Entries taken from a collection
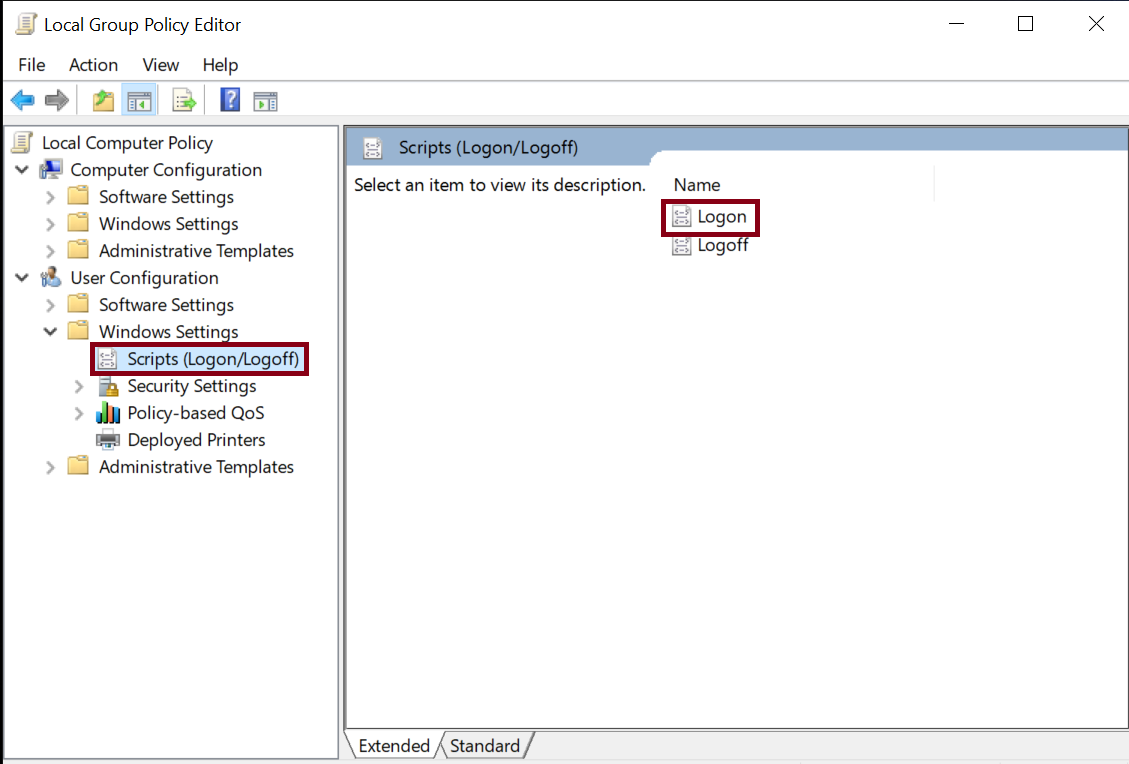Switch to the Standard tab
1129x764 pixels.
click(485, 745)
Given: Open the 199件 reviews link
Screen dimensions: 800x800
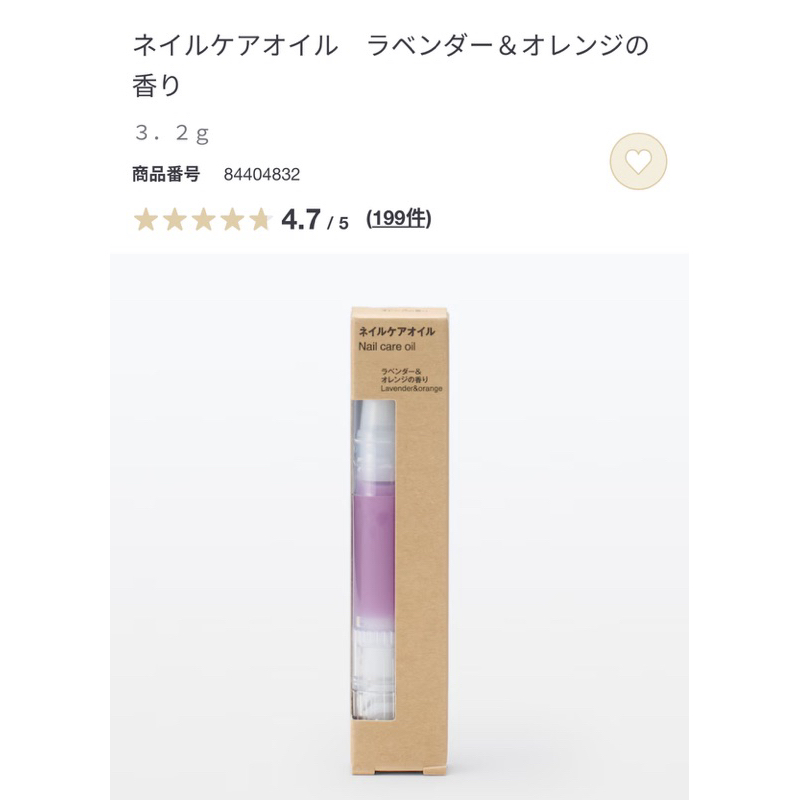Looking at the screenshot, I should [399, 219].
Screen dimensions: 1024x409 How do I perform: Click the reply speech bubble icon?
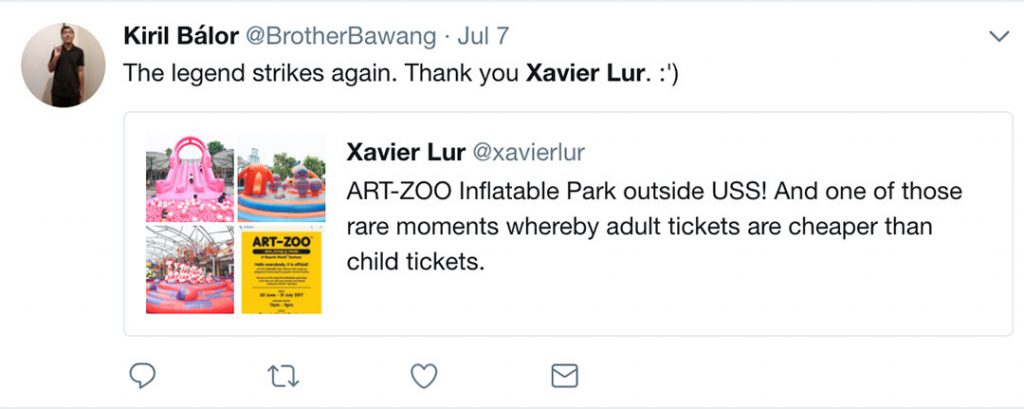pyautogui.click(x=144, y=375)
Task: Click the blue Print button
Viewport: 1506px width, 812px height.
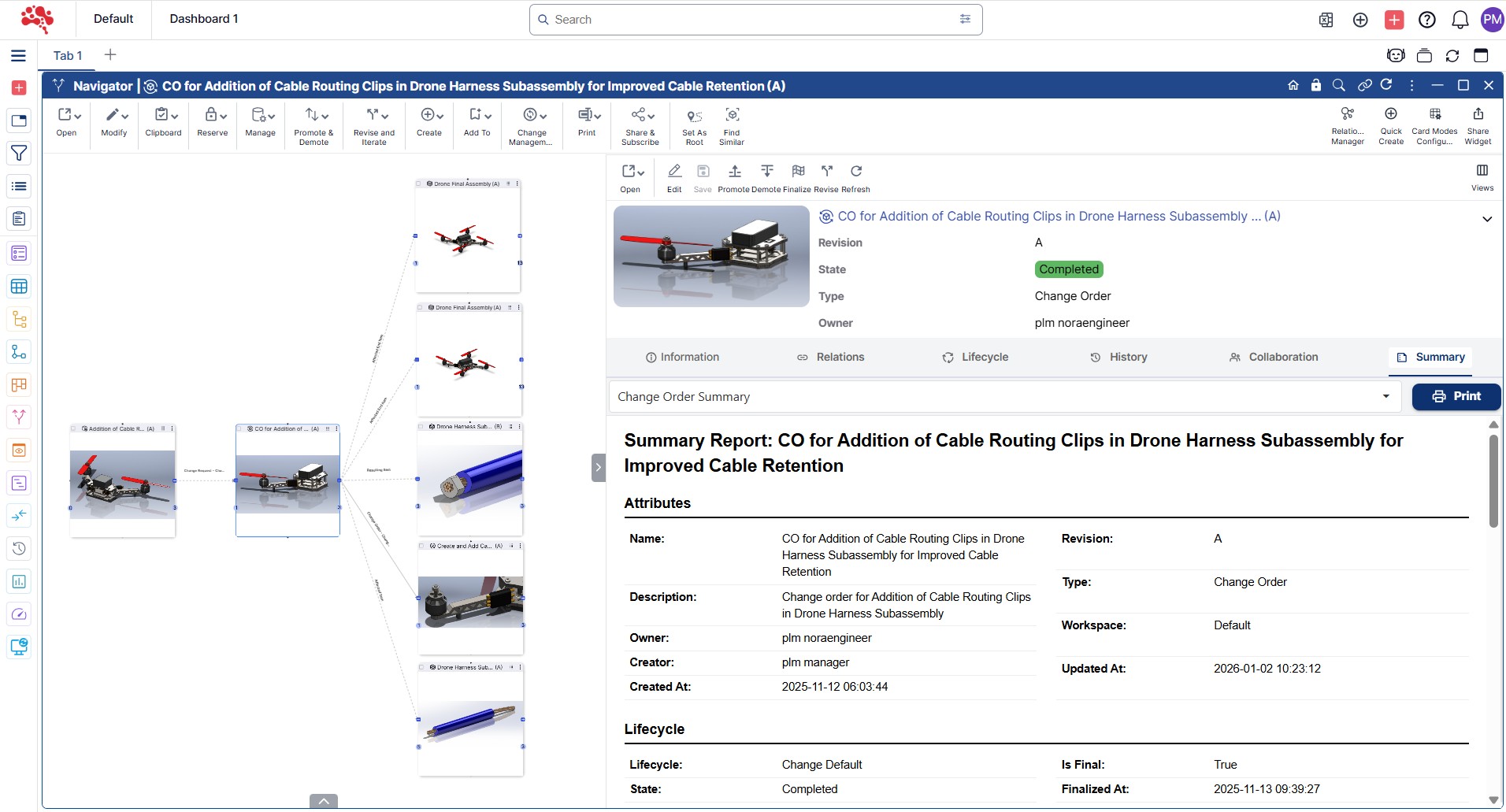Action: click(1456, 396)
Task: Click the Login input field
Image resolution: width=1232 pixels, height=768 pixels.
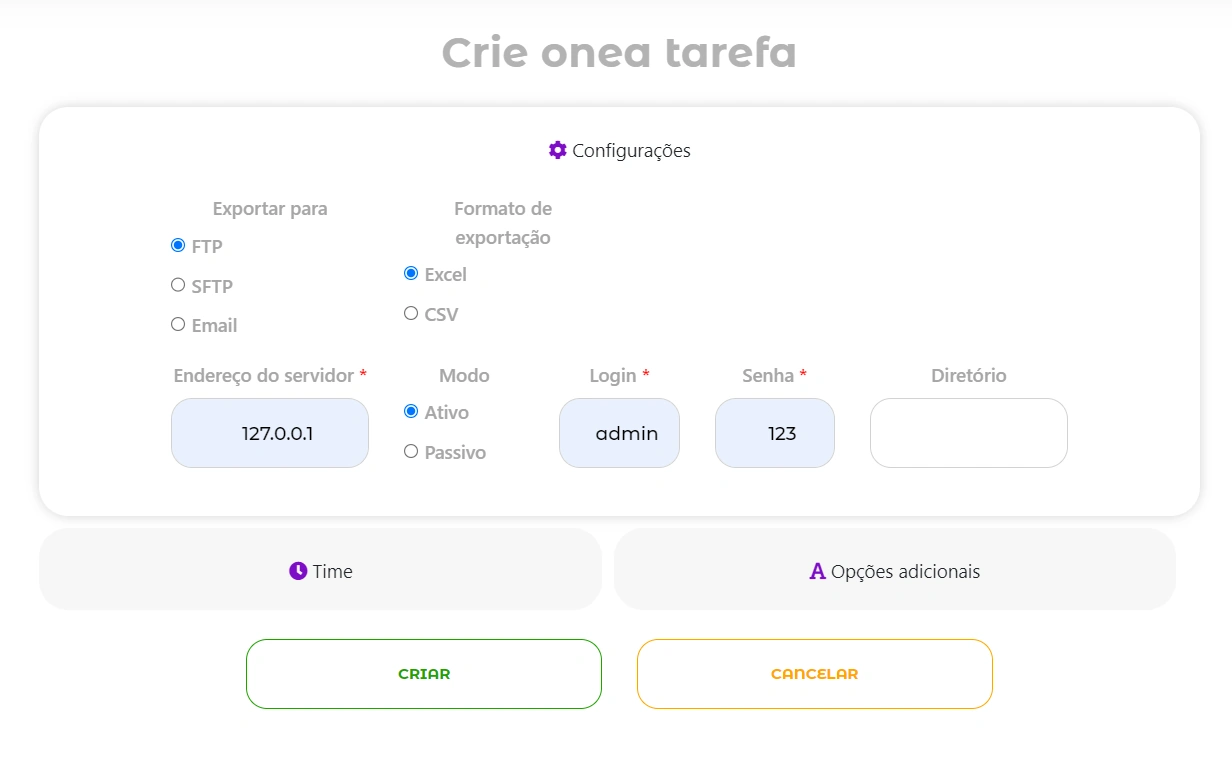Action: click(x=619, y=433)
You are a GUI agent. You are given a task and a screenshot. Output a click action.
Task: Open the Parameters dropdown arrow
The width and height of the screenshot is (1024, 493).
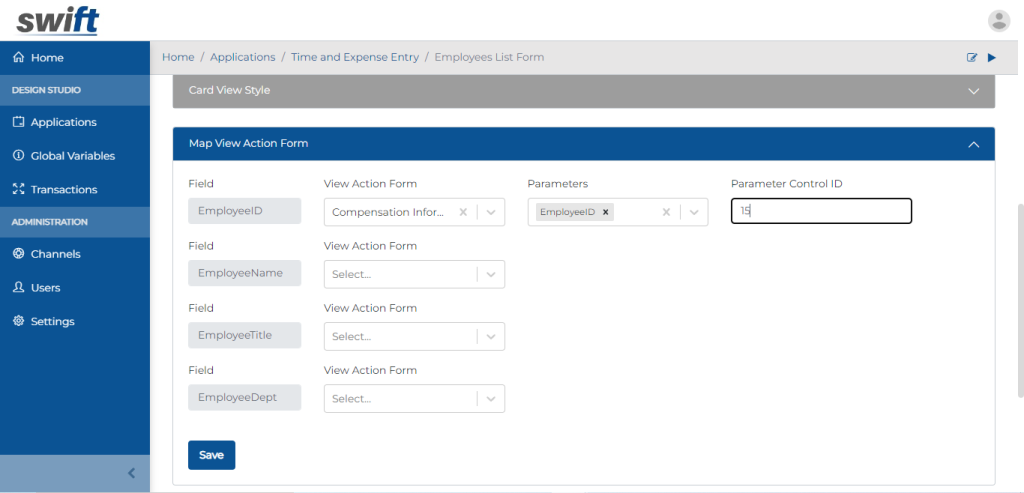click(x=694, y=212)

**Work instruction**
Reproduce every line from the entries that holds the word "Open".

**Task result**
Given: Open the 199件 reviews link
Task: Open the Parameters dropdown arrow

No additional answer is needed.